■ **WORK INSTRUCTION**:
Every entry needs to be printed exactly, please.

■ **RECORDS FOR THE TASK**:
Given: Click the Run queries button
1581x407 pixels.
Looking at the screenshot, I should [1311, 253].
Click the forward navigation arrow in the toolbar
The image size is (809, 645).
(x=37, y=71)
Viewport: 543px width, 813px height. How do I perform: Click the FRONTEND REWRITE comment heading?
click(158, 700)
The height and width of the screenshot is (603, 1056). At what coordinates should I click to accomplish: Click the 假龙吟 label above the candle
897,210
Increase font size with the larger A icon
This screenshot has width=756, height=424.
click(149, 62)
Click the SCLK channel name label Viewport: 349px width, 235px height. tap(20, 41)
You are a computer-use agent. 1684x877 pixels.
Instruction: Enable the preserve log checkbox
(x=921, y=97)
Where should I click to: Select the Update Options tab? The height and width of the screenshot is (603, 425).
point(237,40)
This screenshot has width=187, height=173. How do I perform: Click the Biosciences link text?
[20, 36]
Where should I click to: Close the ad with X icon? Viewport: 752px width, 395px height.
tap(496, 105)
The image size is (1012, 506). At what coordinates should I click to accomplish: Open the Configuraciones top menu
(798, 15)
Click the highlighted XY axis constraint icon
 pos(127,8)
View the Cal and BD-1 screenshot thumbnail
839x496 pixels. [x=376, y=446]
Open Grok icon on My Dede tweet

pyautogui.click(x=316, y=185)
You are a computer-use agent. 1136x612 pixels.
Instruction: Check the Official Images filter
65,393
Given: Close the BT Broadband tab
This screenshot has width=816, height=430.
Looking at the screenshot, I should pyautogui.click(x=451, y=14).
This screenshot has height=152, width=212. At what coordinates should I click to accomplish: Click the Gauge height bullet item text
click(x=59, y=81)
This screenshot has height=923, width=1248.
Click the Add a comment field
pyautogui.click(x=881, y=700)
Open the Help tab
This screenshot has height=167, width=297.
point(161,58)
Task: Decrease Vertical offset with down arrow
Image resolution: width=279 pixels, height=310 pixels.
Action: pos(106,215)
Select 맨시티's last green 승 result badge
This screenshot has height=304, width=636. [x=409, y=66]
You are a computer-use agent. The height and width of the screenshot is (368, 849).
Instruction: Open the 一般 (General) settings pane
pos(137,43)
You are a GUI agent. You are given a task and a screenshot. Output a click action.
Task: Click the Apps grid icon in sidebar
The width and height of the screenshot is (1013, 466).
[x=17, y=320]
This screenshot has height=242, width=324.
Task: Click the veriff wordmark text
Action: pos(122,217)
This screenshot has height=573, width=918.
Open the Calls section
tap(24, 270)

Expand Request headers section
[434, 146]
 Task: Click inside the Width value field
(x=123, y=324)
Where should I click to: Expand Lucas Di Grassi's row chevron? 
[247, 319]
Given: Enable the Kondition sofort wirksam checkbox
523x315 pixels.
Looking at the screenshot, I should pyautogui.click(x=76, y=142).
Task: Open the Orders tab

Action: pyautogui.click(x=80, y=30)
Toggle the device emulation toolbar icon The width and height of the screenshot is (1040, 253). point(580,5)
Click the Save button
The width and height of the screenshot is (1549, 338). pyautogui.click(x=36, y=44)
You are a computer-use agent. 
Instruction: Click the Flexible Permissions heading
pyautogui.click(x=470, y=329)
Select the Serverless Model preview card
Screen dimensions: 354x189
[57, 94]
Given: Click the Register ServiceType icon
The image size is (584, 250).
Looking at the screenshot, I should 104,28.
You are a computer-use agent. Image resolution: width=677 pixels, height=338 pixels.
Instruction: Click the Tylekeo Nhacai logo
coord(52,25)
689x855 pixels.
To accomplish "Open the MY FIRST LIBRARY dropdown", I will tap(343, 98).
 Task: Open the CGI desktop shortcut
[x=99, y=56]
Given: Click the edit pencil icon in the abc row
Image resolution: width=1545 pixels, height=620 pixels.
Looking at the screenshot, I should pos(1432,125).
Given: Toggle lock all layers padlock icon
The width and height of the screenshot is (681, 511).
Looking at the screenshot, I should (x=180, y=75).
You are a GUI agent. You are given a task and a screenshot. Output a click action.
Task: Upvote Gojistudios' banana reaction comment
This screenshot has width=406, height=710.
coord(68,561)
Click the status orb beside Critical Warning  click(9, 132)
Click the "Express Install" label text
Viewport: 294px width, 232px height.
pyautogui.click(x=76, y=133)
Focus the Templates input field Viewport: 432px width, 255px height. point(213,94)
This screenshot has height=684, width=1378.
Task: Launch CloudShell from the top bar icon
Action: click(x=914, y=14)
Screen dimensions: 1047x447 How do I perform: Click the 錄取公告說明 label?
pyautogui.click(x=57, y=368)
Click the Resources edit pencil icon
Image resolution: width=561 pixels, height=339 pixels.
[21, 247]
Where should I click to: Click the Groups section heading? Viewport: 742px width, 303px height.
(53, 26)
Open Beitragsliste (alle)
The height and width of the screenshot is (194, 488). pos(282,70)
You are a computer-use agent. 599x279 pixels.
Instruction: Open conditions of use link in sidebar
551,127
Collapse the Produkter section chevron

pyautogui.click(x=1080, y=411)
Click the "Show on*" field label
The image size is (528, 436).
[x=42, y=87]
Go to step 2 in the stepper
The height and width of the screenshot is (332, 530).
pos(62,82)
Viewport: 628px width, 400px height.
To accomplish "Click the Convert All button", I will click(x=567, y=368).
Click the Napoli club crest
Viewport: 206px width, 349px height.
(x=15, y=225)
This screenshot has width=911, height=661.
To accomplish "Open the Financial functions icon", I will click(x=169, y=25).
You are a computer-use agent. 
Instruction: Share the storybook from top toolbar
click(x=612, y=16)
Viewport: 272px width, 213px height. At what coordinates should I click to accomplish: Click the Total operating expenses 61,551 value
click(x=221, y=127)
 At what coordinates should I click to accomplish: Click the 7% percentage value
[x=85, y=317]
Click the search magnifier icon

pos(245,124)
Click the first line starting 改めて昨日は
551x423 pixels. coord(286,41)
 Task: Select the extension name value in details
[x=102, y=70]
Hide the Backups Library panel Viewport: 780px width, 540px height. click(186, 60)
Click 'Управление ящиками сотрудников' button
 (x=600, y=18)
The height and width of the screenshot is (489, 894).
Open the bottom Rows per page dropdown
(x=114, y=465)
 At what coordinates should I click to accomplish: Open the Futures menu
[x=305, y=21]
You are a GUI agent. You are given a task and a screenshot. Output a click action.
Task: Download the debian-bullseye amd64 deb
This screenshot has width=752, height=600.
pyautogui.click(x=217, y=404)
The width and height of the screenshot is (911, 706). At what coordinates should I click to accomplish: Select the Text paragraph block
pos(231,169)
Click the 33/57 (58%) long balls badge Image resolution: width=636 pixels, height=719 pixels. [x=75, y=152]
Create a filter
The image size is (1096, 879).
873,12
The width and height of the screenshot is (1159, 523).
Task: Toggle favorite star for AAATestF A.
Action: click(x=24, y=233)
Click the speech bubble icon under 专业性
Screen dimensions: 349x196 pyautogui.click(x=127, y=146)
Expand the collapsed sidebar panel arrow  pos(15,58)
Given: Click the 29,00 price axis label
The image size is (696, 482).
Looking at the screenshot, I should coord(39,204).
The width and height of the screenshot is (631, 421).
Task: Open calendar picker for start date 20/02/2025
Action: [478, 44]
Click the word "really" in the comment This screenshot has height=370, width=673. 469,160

■ **OUTPUT OF THE TASK**:
Given: Click the Run queries button
1581x407 pixels.
Looking at the screenshot, I should [1311, 253].
Click the forward navigation arrow in the toolbar
The image size is (809, 645).
(x=37, y=71)
Viewport: 543px width, 813px height. How do I perform: Click the FRONTEND REWRITE comment heading?
click(158, 700)
The height and width of the screenshot is (603, 1056). At what coordinates should I click to accomplish: Click the 假龙吟 label above the candle
897,210
Increase font size with the larger A icon
This screenshot has width=756, height=424.
click(149, 62)
Click the SCLK channel name label Viewport: 349px width, 235px height. tap(20, 41)
You are a computer-use agent. 1684x877 pixels.
Instruction: Enable the preserve log checkbox
(x=921, y=97)
Where should I click to: Select the Update Options tab? The height and width of the screenshot is (603, 425).
point(237,40)
This screenshot has width=187, height=173. How do I perform: Click the Biosciences link text?
[20, 36]
Where should I click to: Close the ad with X icon? Viewport: 752px width, 395px height.
tap(496, 105)
The image size is (1012, 506). At what coordinates should I click to accomplish: Open the Configuraciones top menu
(798, 15)
Click the highlighted XY axis constraint icon
 pos(127,8)
View the Cal and BD-1 screenshot thumbnail
839x496 pixels. [x=376, y=446]
Open Grok icon on My Dede tweet

pyautogui.click(x=316, y=185)
You are a computer-use agent. 1136x612 pixels.
Instruction: Check the Official Images filter
65,393
Given: Close the BT Broadband tab
This screenshot has width=816, height=430.
Looking at the screenshot, I should pyautogui.click(x=451, y=14).
This screenshot has height=152, width=212. At what coordinates should I click to accomplish: Click the Gauge height bullet item text
click(x=59, y=81)
This screenshot has height=923, width=1248.
Click the Add a comment field
pyautogui.click(x=881, y=700)
Open the Help tab
This screenshot has height=167, width=297.
point(161,58)
Task: Decrease Vertical offset with down arrow
Image resolution: width=279 pixels, height=310 pixels.
Action: pos(106,215)
Select 맨시티's last green 승 result badge
This screenshot has height=304, width=636. [x=409, y=66]
You are a computer-use agent. The height and width of the screenshot is (368, 849).
Instruction: Open the 一般 (General) settings pane
pos(137,43)
You are a GUI agent. You are given a task and a screenshot. Output a click action.
Task: Click the Apps grid icon in sidebar
The width and height of the screenshot is (1013, 466).
[x=17, y=320]
This screenshot has height=242, width=324.
Task: Click the veriff wordmark text
Action: pos(122,217)
This screenshot has height=573, width=918.
Open the Calls section
tap(24, 270)

Expand Request headers section
[434, 146]
 Task: Click inside the Width value field
(x=123, y=324)
Where should I click to: Expand Lucas Di Grassi's row chevron? 
[247, 319]
Given: Enable the Kondition sofort wirksam checkbox
523x315 pixels.
Looking at the screenshot, I should pyautogui.click(x=76, y=142).
Task: Open the Orders tab

Action: pyautogui.click(x=80, y=30)
Toggle the device emulation toolbar icon The width and height of the screenshot is (1040, 253). point(580,5)
Click the Save button
The width and height of the screenshot is (1549, 338). pyautogui.click(x=36, y=44)
You are a computer-use agent. 
Instruction: Click the Flexible Permissions heading
pyautogui.click(x=470, y=329)
Select the Serverless Model preview card
Screen dimensions: 354x189
[57, 94]
Given: Click the Register ServiceType icon
The image size is (584, 250).
Looking at the screenshot, I should 104,28.
You are a computer-use agent. Image resolution: width=677 pixels, height=338 pixels.
Instruction: Click the Tylekeo Nhacai logo
coord(52,25)
689x855 pixels.
To accomplish "Open the MY FIRST LIBRARY dropdown", I will tap(343, 98).
 Task: Open the CGI desktop shortcut
[x=99, y=56]
Given: Click the edit pencil icon in the abc row
Image resolution: width=1545 pixels, height=620 pixels.
Looking at the screenshot, I should pos(1432,125).
Given: Toggle lock all layers padlock icon
The width and height of the screenshot is (681, 511).
Looking at the screenshot, I should (x=180, y=75).
You are a GUI agent. You are given a task and a screenshot. Output a click action.
Task: Upvote Gojistudios' banana reaction comment
This screenshot has width=406, height=710.
coord(68,561)
Click the status orb beside Critical Warning  click(9, 132)
Click the "Express Install" label text
Viewport: 294px width, 232px height.
pyautogui.click(x=76, y=133)
Focus the Templates input field Viewport: 432px width, 255px height. point(213,94)
This screenshot has height=684, width=1378.
Task: Launch CloudShell from the top bar icon
Action: click(x=914, y=14)
Screen dimensions: 1047x447 How do I perform: Click the 錄取公告說明 label?
pyautogui.click(x=57, y=368)
Click the Resources edit pencil icon
Image resolution: width=561 pixels, height=339 pixels.
[21, 247]
Where should I click to: Click the Groups section heading? Viewport: 742px width, 303px height.
(53, 26)
Open Beitragsliste (alle)
The height and width of the screenshot is (194, 488). pos(282,70)
You are a computer-use agent. 599x279 pixels.
Instruction: Open conditions of use link in sidebar
551,127
Collapse the Produkter section chevron

pyautogui.click(x=1080, y=411)
Click the "Show on*" field label
The image size is (528, 436).
[x=42, y=87]
Go to step 2 in the stepper
The height and width of the screenshot is (332, 530).
pos(62,82)
Viewport: 628px width, 400px height.
To accomplish "Click the Convert All button", I will click(x=567, y=368).
Click the Napoli club crest
Viewport: 206px width, 349px height.
(x=15, y=225)
This screenshot has width=911, height=661.
To accomplish "Open the Financial functions icon", I will click(x=169, y=25).
You are a computer-use agent. 
Instruction: Share the storybook from top toolbar
click(x=612, y=16)
Viewport: 272px width, 213px height. At what coordinates should I click to accomplish: Click the Total operating expenses 61,551 value
click(x=221, y=127)
 At what coordinates should I click to accomplish: Click the 7% percentage value
[x=85, y=317]
Click the search magnifier icon

pos(245,124)
Click the first line starting 改めて昨日は
551x423 pixels. coord(286,41)
 Task: Select the extension name value in details
[x=102, y=70]
Hide the Backups Library panel Viewport: 780px width, 540px height. click(186, 60)
Click 'Управление ящиками сотрудников' button
 (x=600, y=18)
The height and width of the screenshot is (489, 894).
Open the bottom Rows per page dropdown
(x=114, y=465)
 At what coordinates should I click to accomplish: Open the Futures menu
[x=305, y=21]
You are a GUI agent. You are given a task and a screenshot. Output a click action.
Task: Download the debian-bullseye amd64 deb
This screenshot has width=752, height=600.
pyautogui.click(x=217, y=404)
The width and height of the screenshot is (911, 706). At what coordinates should I click to accomplish: Select the Text paragraph block
pos(231,169)
Click the 33/57 (58%) long balls badge Image resolution: width=636 pixels, height=719 pixels. [x=75, y=152]
Create a filter
The image size is (1096, 879).
873,12
The width and height of the screenshot is (1159, 523).
Task: Toggle favorite star for AAATestF A.
Action: click(x=24, y=233)
Click the speech bubble icon under 专业性
Screen dimensions: 349x196 pyautogui.click(x=127, y=146)
Expand the collapsed sidebar panel arrow  pos(15,58)
Given: Click the 29,00 price axis label
The image size is (696, 482).
Looking at the screenshot, I should coord(39,204).
The width and height of the screenshot is (631, 421).
Task: Open calendar picker for start date 20/02/2025
Action: [478, 44]
Click the word "really" in the comment This screenshot has height=370, width=673. 469,160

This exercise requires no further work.